Segment Start: Working data
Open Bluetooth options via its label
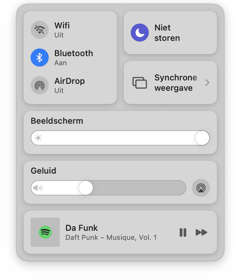 coord(74,53)
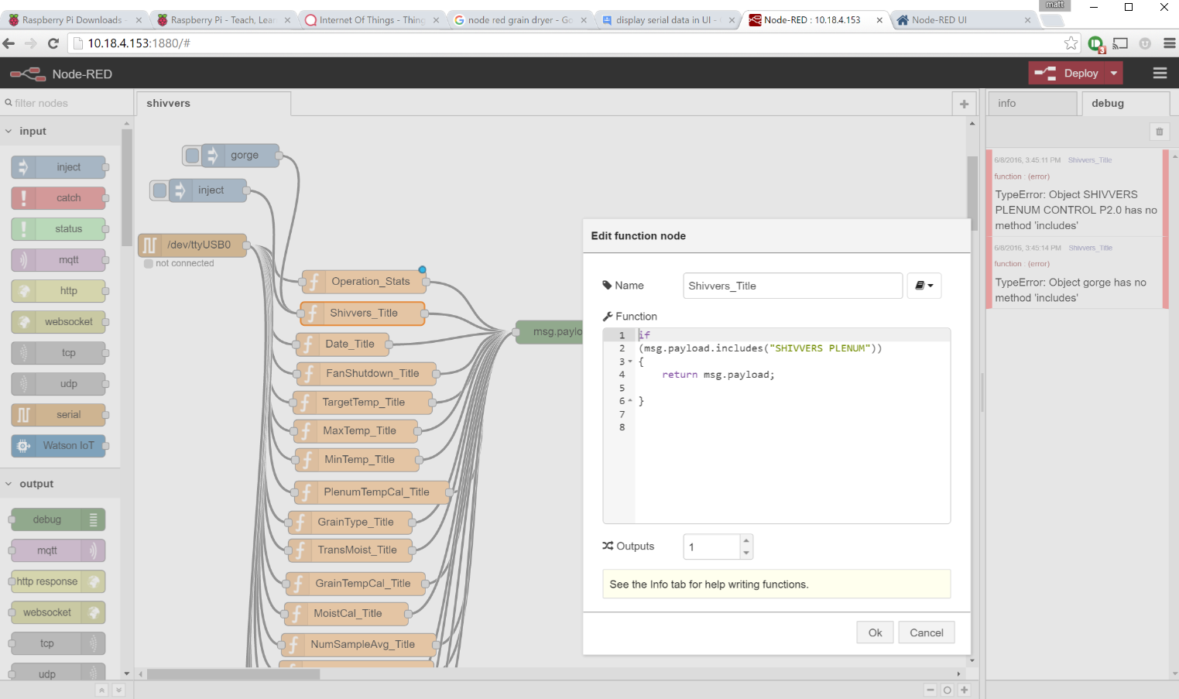Cancel the Edit function node dialog
This screenshot has height=699, width=1179.
pos(926,632)
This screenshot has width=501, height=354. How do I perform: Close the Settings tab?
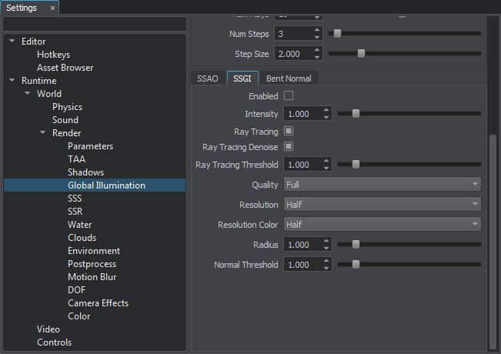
Segment End: Working data
**Action item**
Would you give the records again exactly, dropping the pictures?

**Problem solution**
Open Bluetooth options via its label
 coord(74,53)
Cancel the Edit function node dialog
This screenshot has height=699, width=1179.
pos(926,632)
This screenshot has width=501, height=354. How do I perform: Close the Settings tab?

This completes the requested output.